Comforting myself with these reflections, I start down to find Bum, and do so neatly, and then together we scramble down carefully among the rotten black rocks, intent on finding Xenia. The scene is very grand. At one minute we can see nothing save the black rocks and cinders under foot; the next the wind-torn mist separates now in one direction, now in another, showing us always the same wild scene of great black cliffs, rising in jagged peaks and walls around and above us, I think this walled cauldron we had just left is really the highest crater on Mungo.[1]

We soon become anxious about Xenia, for this is a fearfully easy place to lose a man in such weather, but just as we get below the thickest part of the pall of mist, I observe a doll-sized figure, standing on one leg taking on or off its trousers—our lost Xenia, beyond a shadow of a doubt, and we go down direct to him.

When we reach him we halt, and I give the two men one of the tins of meat, and take another and the bottle of beer myself, and then make a hasty sketch of the great crater plain below us.

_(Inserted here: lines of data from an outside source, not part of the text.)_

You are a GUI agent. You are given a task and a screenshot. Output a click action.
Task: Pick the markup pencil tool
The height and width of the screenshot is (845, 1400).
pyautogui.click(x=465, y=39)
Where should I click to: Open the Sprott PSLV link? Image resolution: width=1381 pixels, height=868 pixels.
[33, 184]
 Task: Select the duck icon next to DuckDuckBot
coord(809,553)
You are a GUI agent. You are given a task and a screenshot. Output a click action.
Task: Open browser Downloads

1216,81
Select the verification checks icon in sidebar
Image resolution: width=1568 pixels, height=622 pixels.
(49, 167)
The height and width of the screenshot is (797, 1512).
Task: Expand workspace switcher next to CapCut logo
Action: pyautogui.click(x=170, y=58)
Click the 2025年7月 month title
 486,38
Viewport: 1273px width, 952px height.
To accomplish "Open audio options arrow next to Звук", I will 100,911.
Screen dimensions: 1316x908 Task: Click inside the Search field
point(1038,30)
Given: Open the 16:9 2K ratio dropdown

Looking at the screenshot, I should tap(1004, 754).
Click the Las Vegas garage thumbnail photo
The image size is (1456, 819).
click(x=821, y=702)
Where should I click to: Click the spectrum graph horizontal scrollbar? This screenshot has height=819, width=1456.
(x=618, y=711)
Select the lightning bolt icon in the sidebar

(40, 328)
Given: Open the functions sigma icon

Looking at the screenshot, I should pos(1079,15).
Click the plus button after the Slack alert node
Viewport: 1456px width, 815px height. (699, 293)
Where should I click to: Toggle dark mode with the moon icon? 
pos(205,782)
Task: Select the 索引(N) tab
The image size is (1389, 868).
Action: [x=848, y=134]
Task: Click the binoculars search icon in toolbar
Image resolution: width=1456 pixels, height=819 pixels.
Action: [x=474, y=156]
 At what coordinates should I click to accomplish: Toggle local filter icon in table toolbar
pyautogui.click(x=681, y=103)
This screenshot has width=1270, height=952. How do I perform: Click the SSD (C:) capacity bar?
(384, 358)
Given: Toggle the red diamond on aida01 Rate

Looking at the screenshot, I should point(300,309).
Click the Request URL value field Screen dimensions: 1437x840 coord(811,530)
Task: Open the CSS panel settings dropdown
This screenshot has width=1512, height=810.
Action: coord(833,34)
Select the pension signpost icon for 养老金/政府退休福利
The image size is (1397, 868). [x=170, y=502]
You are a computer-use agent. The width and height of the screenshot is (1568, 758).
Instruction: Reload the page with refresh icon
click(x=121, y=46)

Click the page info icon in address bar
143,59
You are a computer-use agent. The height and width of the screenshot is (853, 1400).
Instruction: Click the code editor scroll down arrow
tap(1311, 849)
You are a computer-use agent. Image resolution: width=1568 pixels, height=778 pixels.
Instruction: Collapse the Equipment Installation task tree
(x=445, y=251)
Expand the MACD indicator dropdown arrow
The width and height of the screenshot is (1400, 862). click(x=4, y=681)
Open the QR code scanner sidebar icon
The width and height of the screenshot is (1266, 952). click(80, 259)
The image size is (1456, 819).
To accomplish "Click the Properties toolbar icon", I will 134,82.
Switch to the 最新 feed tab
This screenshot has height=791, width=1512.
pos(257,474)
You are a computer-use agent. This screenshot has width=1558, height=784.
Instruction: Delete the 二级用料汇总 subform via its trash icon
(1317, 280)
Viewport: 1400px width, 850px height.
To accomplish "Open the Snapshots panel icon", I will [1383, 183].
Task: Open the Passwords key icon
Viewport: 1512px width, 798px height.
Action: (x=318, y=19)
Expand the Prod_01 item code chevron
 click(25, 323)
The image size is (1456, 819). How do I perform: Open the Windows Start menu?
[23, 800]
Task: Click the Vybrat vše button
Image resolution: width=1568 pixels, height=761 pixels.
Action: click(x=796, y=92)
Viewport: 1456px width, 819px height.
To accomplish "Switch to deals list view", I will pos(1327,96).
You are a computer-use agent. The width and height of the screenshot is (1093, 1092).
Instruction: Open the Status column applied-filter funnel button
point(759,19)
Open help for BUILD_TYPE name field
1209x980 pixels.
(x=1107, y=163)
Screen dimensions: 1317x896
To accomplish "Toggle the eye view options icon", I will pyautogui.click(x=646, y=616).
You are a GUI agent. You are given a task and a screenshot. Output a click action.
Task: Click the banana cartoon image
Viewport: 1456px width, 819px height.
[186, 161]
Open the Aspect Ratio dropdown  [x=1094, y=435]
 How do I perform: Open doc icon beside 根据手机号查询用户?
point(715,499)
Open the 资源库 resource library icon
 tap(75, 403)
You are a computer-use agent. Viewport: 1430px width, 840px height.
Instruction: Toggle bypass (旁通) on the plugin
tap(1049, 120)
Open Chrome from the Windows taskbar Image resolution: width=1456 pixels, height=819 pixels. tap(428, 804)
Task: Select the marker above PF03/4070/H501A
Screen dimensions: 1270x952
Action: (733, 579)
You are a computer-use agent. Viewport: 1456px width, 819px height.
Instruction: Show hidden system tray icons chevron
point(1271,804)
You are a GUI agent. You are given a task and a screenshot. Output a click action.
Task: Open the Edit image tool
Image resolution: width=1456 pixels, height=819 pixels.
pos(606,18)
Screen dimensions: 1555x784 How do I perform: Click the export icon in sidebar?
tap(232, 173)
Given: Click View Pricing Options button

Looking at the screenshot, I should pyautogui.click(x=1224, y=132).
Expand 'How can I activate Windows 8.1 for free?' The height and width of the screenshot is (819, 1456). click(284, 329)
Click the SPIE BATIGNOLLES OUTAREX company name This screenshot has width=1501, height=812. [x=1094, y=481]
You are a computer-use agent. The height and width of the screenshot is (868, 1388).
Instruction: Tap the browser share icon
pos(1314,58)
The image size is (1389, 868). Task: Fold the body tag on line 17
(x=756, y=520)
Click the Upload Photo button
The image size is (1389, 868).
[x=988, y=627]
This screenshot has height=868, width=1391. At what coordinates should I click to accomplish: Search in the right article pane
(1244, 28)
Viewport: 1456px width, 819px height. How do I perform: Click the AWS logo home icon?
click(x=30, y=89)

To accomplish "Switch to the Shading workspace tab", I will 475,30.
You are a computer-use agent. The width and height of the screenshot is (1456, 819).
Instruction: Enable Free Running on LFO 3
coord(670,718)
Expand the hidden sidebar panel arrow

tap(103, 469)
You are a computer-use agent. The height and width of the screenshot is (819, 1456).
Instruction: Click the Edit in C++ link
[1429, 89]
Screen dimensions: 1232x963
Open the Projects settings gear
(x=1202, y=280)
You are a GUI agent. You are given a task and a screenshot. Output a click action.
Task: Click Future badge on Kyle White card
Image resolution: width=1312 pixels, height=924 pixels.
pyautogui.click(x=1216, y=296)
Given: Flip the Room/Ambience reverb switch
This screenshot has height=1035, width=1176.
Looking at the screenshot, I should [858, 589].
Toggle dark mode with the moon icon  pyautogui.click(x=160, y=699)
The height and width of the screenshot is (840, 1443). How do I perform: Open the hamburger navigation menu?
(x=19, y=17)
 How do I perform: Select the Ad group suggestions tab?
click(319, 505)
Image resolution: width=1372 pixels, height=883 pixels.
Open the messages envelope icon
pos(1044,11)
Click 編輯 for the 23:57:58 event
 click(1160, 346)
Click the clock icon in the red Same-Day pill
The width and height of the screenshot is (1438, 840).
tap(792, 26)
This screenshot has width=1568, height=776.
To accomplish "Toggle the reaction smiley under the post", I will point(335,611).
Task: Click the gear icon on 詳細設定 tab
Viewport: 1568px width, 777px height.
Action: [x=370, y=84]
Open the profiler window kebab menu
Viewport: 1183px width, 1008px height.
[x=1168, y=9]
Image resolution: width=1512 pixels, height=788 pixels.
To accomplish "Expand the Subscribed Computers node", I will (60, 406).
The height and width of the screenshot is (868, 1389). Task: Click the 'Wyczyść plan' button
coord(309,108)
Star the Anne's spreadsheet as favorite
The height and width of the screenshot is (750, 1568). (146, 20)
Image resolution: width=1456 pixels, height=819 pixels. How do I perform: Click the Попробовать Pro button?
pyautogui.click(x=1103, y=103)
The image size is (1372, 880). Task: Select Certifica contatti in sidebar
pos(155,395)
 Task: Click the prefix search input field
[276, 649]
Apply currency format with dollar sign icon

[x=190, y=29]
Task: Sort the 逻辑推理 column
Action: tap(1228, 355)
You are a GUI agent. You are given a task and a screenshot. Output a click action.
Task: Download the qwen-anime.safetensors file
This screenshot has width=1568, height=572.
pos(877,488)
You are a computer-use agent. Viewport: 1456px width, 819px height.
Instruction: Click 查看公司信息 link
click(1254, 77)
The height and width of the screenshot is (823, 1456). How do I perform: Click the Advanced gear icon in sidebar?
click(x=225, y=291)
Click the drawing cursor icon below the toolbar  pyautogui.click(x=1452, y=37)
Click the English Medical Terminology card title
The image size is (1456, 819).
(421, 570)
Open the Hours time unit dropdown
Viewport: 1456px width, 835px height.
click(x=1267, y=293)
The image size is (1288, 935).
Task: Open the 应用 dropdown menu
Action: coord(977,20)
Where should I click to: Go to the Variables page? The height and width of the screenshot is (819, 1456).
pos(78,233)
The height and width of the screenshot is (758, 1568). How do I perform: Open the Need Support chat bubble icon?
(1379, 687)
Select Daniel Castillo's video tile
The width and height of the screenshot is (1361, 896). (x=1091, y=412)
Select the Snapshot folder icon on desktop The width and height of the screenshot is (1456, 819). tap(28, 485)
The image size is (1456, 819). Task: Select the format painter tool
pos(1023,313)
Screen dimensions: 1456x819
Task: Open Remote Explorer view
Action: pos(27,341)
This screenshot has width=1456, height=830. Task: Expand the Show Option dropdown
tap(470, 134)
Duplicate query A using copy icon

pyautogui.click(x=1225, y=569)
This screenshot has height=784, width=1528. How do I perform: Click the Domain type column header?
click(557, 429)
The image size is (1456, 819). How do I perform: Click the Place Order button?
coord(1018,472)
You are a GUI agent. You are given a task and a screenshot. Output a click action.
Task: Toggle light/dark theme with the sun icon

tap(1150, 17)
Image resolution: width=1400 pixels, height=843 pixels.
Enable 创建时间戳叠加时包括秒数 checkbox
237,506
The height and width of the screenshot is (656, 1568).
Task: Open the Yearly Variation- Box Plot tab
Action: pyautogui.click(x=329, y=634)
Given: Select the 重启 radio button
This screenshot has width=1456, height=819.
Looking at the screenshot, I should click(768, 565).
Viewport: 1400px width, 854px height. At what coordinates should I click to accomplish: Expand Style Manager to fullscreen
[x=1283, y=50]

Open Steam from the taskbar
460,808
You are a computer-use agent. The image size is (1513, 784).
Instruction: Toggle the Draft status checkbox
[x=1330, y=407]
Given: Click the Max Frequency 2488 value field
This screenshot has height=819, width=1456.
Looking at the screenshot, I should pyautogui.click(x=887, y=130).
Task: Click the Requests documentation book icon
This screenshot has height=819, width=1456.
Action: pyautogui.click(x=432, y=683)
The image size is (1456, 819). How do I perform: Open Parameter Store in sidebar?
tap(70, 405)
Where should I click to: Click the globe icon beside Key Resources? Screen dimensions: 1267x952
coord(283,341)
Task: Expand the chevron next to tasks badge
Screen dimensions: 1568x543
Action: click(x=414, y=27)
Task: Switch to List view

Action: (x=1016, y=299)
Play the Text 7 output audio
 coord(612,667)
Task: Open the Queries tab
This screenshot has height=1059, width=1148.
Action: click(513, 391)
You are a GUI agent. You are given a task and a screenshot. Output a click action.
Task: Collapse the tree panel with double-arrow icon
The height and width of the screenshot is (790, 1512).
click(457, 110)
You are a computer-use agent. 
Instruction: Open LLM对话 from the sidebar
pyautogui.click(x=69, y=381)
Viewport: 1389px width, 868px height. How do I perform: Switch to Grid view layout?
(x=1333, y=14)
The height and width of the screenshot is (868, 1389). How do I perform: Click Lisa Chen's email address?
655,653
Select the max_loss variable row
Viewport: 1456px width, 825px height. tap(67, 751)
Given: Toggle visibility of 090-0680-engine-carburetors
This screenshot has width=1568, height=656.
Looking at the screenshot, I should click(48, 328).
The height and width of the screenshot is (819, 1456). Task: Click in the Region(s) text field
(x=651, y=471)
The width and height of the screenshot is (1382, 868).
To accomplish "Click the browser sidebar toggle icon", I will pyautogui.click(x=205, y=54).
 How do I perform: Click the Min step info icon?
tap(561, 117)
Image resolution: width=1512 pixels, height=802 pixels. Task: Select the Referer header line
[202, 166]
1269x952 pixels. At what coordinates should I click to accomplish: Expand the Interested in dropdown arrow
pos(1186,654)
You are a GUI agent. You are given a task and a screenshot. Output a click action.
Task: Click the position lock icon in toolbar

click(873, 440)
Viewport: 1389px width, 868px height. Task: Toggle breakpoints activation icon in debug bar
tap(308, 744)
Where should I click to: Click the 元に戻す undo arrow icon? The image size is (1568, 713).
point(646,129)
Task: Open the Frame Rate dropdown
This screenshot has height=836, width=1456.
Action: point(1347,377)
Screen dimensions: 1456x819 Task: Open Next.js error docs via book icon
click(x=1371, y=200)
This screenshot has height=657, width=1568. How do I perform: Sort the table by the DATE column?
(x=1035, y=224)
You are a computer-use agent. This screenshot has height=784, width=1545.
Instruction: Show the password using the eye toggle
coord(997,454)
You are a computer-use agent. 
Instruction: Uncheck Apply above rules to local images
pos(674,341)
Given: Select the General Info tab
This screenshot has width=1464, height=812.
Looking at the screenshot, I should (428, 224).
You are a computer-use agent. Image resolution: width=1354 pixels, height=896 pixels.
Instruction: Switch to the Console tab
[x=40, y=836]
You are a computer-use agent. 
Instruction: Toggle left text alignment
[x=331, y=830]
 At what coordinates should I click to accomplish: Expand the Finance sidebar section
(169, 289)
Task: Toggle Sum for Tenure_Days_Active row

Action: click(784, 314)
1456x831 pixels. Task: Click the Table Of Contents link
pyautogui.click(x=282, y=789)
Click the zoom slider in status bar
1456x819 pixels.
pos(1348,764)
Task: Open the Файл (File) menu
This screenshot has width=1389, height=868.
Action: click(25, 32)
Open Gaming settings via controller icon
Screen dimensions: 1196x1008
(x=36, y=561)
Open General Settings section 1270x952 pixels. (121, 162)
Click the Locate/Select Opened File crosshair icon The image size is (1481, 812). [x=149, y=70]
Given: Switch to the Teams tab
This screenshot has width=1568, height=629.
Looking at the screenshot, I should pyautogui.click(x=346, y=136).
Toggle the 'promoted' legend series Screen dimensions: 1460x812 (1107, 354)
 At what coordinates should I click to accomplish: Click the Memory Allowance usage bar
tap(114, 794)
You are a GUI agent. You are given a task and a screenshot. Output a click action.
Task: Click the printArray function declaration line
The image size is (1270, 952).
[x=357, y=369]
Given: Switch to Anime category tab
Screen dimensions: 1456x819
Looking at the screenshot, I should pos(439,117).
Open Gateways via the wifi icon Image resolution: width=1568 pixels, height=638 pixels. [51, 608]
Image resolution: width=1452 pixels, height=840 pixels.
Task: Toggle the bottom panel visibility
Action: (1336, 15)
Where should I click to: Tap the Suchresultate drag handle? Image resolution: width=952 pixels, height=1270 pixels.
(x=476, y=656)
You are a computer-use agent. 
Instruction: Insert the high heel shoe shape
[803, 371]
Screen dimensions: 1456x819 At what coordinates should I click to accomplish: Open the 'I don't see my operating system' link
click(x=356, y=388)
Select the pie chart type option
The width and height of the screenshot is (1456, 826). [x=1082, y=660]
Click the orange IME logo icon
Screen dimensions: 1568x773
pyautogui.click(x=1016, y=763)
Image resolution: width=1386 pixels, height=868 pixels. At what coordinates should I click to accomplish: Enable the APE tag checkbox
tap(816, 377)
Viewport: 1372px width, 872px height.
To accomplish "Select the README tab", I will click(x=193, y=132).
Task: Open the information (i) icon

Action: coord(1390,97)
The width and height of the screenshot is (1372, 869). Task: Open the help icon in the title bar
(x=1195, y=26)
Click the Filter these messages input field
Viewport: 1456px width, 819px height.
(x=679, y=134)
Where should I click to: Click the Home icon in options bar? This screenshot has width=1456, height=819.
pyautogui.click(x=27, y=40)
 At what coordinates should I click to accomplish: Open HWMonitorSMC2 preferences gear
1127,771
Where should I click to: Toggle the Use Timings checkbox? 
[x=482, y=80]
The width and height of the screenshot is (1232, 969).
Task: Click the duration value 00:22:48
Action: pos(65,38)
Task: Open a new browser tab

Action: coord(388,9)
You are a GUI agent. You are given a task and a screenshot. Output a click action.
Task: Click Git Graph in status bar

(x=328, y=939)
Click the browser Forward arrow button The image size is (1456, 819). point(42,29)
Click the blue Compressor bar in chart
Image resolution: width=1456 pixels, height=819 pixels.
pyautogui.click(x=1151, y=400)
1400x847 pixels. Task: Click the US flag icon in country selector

At the further edge of the plain a great white cloud

  1. Since my return to England I have read Sir Kichard Burton’s account of his first successful attempt to reach the summit of the Great Cameroons in 1862. His companions were Herr Mann, the botanist, and Señor Calvo. Herr Mann claimed to have ascended the summit a few days before the two others joined him, but Burton seems to doubt this. The account he himself gives of the summit is: "Victoria mountain now proved to be a shell of a huge double crater opening to the south-eastward, where a tremendous torrent of fire had broken down the weaker wall, the whole interior and its accessible breach now lay before me plunging down in vertical cliff. The depth of the bowl may be 360 feet. The total diameter of the two, which are separated by a rough partition of lava, 1,000 feet. . . . Not a blade of grass, not a thread of moss, breaks the gloom of this Plutonic pit, which is as black as Erebus, except where the fire has painted it red or yellow." This ascent was made from the west face. I got into the "Plutonic pit" through the S.E. break in its wall, and was the first English person to reach it from the S.E., the third of my nation, all told, to ascend the peak, and the twenty-eighth ascender according to my well-informed German friends.